• Instructions for the task:
Every entry that follows is to be duplicated exactly.

• Data to process:

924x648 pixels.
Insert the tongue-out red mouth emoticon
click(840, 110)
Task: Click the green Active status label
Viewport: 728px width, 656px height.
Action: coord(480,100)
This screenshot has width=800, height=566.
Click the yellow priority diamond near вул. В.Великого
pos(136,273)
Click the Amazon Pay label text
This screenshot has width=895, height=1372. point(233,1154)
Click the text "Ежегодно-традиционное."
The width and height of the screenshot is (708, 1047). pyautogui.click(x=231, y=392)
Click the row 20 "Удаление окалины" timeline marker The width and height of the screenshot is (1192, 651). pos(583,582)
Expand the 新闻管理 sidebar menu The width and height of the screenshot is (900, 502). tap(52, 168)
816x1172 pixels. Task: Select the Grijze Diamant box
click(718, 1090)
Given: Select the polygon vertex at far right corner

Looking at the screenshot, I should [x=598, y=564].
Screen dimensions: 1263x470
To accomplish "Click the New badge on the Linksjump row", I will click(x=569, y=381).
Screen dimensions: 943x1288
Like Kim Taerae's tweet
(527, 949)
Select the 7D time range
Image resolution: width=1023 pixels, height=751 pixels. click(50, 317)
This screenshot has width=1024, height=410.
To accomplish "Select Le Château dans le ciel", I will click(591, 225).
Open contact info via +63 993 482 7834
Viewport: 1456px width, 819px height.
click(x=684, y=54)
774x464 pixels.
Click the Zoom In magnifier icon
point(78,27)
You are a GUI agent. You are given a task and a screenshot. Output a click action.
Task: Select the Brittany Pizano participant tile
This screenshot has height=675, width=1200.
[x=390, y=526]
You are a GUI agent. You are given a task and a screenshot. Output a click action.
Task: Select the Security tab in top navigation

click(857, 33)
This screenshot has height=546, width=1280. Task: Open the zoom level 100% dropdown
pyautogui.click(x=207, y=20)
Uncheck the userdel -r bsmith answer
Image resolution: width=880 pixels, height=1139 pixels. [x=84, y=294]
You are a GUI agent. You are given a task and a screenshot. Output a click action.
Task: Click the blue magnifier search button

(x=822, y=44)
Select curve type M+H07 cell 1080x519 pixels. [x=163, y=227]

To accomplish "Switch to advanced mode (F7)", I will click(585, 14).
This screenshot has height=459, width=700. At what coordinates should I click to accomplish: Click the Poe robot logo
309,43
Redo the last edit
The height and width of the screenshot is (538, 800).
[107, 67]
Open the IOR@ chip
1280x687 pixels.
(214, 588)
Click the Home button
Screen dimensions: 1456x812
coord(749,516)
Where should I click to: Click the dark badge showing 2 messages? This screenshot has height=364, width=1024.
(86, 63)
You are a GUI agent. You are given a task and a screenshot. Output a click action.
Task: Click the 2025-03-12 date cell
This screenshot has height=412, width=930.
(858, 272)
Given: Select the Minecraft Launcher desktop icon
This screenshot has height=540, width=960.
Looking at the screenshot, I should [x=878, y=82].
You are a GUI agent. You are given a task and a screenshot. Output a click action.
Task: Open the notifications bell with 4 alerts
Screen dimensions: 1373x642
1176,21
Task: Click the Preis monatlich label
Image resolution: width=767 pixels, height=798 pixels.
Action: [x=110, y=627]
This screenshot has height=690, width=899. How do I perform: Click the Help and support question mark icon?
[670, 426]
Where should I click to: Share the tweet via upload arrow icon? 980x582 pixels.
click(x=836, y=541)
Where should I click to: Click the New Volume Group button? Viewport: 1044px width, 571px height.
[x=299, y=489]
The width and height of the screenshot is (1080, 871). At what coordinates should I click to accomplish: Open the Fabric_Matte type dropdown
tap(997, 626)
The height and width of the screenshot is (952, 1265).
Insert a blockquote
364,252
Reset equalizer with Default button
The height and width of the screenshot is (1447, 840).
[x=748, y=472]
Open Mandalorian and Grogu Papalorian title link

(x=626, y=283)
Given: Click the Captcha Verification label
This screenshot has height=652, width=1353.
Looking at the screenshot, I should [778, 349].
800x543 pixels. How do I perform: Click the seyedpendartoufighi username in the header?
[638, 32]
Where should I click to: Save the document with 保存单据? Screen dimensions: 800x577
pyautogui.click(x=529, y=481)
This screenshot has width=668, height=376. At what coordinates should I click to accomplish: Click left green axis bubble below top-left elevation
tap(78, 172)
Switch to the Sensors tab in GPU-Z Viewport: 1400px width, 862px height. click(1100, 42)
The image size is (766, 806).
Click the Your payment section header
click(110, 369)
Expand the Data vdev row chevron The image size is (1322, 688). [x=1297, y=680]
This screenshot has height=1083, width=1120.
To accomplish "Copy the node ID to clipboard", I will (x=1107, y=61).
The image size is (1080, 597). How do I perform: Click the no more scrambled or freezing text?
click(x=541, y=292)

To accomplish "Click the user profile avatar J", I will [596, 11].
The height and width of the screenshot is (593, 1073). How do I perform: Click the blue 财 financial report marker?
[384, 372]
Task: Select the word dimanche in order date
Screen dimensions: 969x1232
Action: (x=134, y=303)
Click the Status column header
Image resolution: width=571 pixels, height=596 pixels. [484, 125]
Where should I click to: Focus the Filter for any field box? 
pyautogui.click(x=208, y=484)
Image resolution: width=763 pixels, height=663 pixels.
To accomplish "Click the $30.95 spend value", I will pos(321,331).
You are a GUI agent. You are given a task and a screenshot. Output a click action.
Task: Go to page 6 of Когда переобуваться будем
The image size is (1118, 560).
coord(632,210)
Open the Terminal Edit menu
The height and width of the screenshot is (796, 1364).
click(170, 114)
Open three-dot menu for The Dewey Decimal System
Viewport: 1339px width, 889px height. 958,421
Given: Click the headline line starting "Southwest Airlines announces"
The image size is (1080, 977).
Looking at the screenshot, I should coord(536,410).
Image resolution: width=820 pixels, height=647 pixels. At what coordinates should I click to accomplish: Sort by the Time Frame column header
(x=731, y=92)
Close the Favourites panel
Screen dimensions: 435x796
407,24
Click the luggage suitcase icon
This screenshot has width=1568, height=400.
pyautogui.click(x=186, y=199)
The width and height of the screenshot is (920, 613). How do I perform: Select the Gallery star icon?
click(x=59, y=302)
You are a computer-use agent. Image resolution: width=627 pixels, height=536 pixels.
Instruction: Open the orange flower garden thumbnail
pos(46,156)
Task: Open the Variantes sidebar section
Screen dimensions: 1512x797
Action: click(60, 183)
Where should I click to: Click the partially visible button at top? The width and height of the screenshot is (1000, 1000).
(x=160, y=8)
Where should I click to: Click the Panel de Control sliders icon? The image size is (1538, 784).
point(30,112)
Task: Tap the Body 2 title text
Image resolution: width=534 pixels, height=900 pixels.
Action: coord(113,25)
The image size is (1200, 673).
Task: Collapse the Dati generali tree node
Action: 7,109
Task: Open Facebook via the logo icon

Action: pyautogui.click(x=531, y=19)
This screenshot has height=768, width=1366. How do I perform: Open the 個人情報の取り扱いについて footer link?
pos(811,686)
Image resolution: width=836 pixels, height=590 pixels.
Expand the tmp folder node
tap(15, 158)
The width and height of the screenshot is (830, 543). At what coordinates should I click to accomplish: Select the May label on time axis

• Task answer:
924x648 pixels.
Insert the tongue-out red mouth emoticon
click(840, 110)
Task: Click the green Active status label
Viewport: 728px width, 656px height.
Action: coord(480,100)
This screenshot has width=800, height=566.
Click the yellow priority diamond near вул. В.Великого
pos(136,273)
Click the Amazon Pay label text
This screenshot has width=895, height=1372. point(233,1154)
Click the text "Ежегодно-традиционное."
The width and height of the screenshot is (708, 1047). pyautogui.click(x=231, y=392)
Click the row 20 "Удаление окалины" timeline marker The width and height of the screenshot is (1192, 651). pos(583,582)
Expand the 新闻管理 sidebar menu The width and height of the screenshot is (900, 502). tap(52, 168)
816x1172 pixels. Task: Select the Grijze Diamant box
click(718, 1090)
Given: Select the polygon vertex at far right corner

Looking at the screenshot, I should [x=598, y=564].
Screen dimensions: 1263x470
To accomplish "Click the New badge on the Linksjump row", I will click(x=569, y=381).
Screen dimensions: 943x1288
Like Kim Taerae's tweet
(527, 949)
Select the 7D time range
Image resolution: width=1023 pixels, height=751 pixels. click(50, 317)
This screenshot has width=1024, height=410.
To accomplish "Select Le Château dans le ciel", I will click(591, 225).
Open contact info via +63 993 482 7834
Viewport: 1456px width, 819px height.
click(x=684, y=54)
774x464 pixels.
Click the Zoom In magnifier icon
point(78,27)
You are a GUI agent. You are given a task and a screenshot. Output a click action.
Task: Select the Brittany Pizano participant tile
This screenshot has height=675, width=1200.
[x=390, y=526]
You are a GUI agent. You are given a task and a screenshot. Output a click action.
Task: Select the Security tab in top navigation

click(857, 33)
This screenshot has height=546, width=1280. Task: Open the zoom level 100% dropdown
pyautogui.click(x=207, y=20)
Uncheck the userdel -r bsmith answer
Image resolution: width=880 pixels, height=1139 pixels. [x=84, y=294]
You are a GUI agent. You are given a task and a screenshot. Output a click action.
Task: Click the blue magnifier search button

(x=822, y=44)
Select curve type M+H07 cell 1080x519 pixels. [x=163, y=227]

To accomplish "Switch to advanced mode (F7)", I will click(585, 14).
This screenshot has height=459, width=700. At what coordinates should I click to accomplish: Click the Poe robot logo
309,43
Redo the last edit
The height and width of the screenshot is (538, 800).
[107, 67]
Open the IOR@ chip
1280x687 pixels.
(214, 588)
Click the Home button
Screen dimensions: 1456x812
coord(749,516)
Where should I click to: Click the dark badge showing 2 messages? This screenshot has height=364, width=1024.
(86, 63)
You are a GUI agent. You are given a task and a screenshot. Output a click action.
Task: Click the 2025-03-12 date cell
This screenshot has height=412, width=930.
(858, 272)
Given: Select the Minecraft Launcher desktop icon
This screenshot has height=540, width=960.
Looking at the screenshot, I should [x=878, y=82].
You are a GUI agent. You are given a task and a screenshot. Output a click action.
Task: Open the notifications bell with 4 alerts
Screen dimensions: 1373x642
1176,21
Task: Click the Preis monatlich label
Image resolution: width=767 pixels, height=798 pixels.
Action: [x=110, y=627]
This screenshot has height=690, width=899. How do I perform: Click the Help and support question mark icon?
[670, 426]
Where should I click to: Share the tweet via upload arrow icon? 980x582 pixels.
click(x=836, y=541)
Where should I click to: Click the New Volume Group button? Viewport: 1044px width, 571px height.
[x=299, y=489]
The width and height of the screenshot is (1080, 871). At what coordinates should I click to accomplish: Open the Fabric_Matte type dropdown
tap(997, 626)
The height and width of the screenshot is (952, 1265).
Insert a blockquote
364,252
Reset equalizer with Default button
The height and width of the screenshot is (1447, 840).
[x=748, y=472]
Open Mandalorian and Grogu Papalorian title link

(x=626, y=283)
Given: Click the Captcha Verification label
This screenshot has height=652, width=1353.
Looking at the screenshot, I should [778, 349].
800x543 pixels. How do I perform: Click the seyedpendartoufighi username in the header?
[638, 32]
Where should I click to: Save the document with 保存单据? Screen dimensions: 800x577
pyautogui.click(x=529, y=481)
This screenshot has width=668, height=376. At what coordinates should I click to accomplish: Click left green axis bubble below top-left elevation
tap(78, 172)
Switch to the Sensors tab in GPU-Z Viewport: 1400px width, 862px height. click(1100, 42)
The image size is (766, 806).
Click the Your payment section header
click(110, 369)
Expand the Data vdev row chevron The image size is (1322, 688). [x=1297, y=680]
This screenshot has height=1083, width=1120.
To accomplish "Copy the node ID to clipboard", I will (x=1107, y=61).
The image size is (1080, 597). How do I perform: Click the no more scrambled or freezing text?
click(x=541, y=292)

To accomplish "Click the user profile avatar J", I will [596, 11].
The height and width of the screenshot is (593, 1073). How do I perform: Click the blue 财 financial report marker?
[384, 372]
Task: Select the word dimanche in order date
Screen dimensions: 969x1232
Action: (x=134, y=303)
Click the Status column header
Image resolution: width=571 pixels, height=596 pixels. [484, 125]
Where should I click to: Focus the Filter for any field box? 
pyautogui.click(x=208, y=484)
Image resolution: width=763 pixels, height=663 pixels.
To accomplish "Click the $30.95 spend value", I will pos(321,331).
You are a GUI agent. You are given a task and a screenshot. Output a click action.
Task: Go to page 6 of Когда переобуваться будем
The image size is (1118, 560).
coord(632,210)
Open the Terminal Edit menu
The height and width of the screenshot is (796, 1364).
click(170, 114)
Open three-dot menu for The Dewey Decimal System
Viewport: 1339px width, 889px height. 958,421
Given: Click the headline line starting "Southwest Airlines announces"
The image size is (1080, 977).
Looking at the screenshot, I should coord(536,410).
Image resolution: width=820 pixels, height=647 pixels. At what coordinates should I click to accomplish: Sort by the Time Frame column header
(x=731, y=92)
Close the Favourites panel
Screen dimensions: 435x796
407,24
Click the luggage suitcase icon
This screenshot has width=1568, height=400.
pyautogui.click(x=186, y=199)
The width and height of the screenshot is (920, 613). How do I perform: Select the Gallery star icon?
click(x=59, y=302)
You are a computer-use agent. Image resolution: width=627 pixels, height=536 pixels.
Instruction: Open the orange flower garden thumbnail
pos(46,156)
Task: Open the Variantes sidebar section
Screen dimensions: 1512x797
Action: click(60, 183)
Where should I click to: Click the partially visible button at top? The width and height of the screenshot is (1000, 1000).
(x=160, y=8)
Where should I click to: Click the Panel de Control sliders icon? The image size is (1538, 784).
point(30,112)
Task: Tap the Body 2 title text
Image resolution: width=534 pixels, height=900 pixels.
Action: coord(113,25)
The image size is (1200, 673).
Task: Collapse the Dati generali tree node
Action: 7,109
Task: Open Facebook via the logo icon

Action: pyautogui.click(x=531, y=19)
This screenshot has height=768, width=1366. How do I perform: Open the 個人情報の取り扱いについて footer link?
pos(811,686)
Image resolution: width=836 pixels, height=590 pixels.
Expand the tmp folder node
tap(15, 158)
The width and height of the screenshot is (830, 543). At what coordinates should I click to accomplish: Select the May label on time axis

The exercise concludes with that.